• Assignment
Please work out the number of lines in the following material that include "Gentleman", and reply with only that number.

BEGIN

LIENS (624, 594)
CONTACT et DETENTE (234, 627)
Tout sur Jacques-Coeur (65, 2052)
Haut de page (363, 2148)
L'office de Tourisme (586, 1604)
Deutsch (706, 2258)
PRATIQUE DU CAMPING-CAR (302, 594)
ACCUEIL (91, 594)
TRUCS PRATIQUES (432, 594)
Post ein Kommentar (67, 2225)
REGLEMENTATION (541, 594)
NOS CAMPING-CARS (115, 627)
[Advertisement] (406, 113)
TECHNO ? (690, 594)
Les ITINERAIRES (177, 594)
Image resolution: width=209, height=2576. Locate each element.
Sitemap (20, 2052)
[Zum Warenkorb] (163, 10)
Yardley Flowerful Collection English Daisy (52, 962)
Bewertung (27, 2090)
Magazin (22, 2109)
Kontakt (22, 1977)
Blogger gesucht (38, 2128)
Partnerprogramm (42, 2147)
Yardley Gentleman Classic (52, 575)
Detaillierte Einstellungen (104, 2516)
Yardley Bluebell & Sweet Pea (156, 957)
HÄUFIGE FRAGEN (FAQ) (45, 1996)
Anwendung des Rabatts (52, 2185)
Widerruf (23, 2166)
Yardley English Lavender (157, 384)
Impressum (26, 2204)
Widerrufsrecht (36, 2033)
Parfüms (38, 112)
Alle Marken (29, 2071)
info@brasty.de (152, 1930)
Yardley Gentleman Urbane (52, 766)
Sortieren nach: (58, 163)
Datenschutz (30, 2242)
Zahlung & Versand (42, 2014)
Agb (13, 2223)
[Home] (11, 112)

END

• Response area
2